« Rajoy n'a qu'à nous trouver du travail chez Bankia », lance l'un des mineurs encagoulés qui bloquent une route près de Mieres, dans le nord de l'Espagne, pour la journée de grève générale dans les bassins miniers, en lutte depuis un mois pour leur survie.

Face à la mine de Santiago de Aller, où trois de ses collègues sont enfermés depuis 21 jours, Pelayo, 25 ans, dénonce l'aide publique de 23,5 milliards d'euros pour cette banque, au moment où le gouvernement vient d'annoncer une réduction de 63 % des aides au secteur, soit quelque 200 millions d'euros (environ 258 millions de dollars).

« 200 millions par rapport à 23 milliards c'est rien, alors que nous ça nous fait vivre ! », s'enflamme l'un de ses collègues, le bas du visage masqué par un bandana rouge.

Avec une cinquantaine d'autres mineurs, la plupart âgés de 20 à 30 ans, tous encagoulés, il vient d'arracher des rails de sécurité pour couper la route. Une barricade de bois est prête à être enflammée si la police vient les déloger. En grève depuis plus d'un mois, les mineurs espagnols ont déclaré le 30 mai que leur mouvement, émaillé de manifestations de plus en plus violentes, serait prolongé pour une « durée indéterminée ».

Plusieurs routes étaient coupées lundi dans les Asturies et les syndicats UGT et CCOO ont appelé à des rassemblements dans plusieurs autres régions minières du nord de l'Espagne.

Signe d'une tension croissante, La Garde civile a renforcé ses effectifs de 250 agents en Castille-et-Leon et dans les Asturies.

> _Énoncé du problème_
Dans l'extrait sur la grève des mineurs espagnols, quel argument le mineur au bandana rouge oppose-t-il à la réduction des aides au secteur, en la comparant à l'aide publique versée à Bankia ? Répondez en une à trois phrases.

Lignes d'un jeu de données
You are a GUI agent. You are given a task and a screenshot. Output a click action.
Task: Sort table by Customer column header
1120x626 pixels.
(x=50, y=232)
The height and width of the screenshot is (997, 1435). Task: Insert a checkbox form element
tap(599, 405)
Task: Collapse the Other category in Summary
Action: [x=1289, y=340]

> _Bonne réponse_
Selon lui, les 200 millions d'euros retirés au secteur ne sont rien à côté des 23 milliards accordés à Bankia. Pourtant, cette somme fait vivre les mineurs.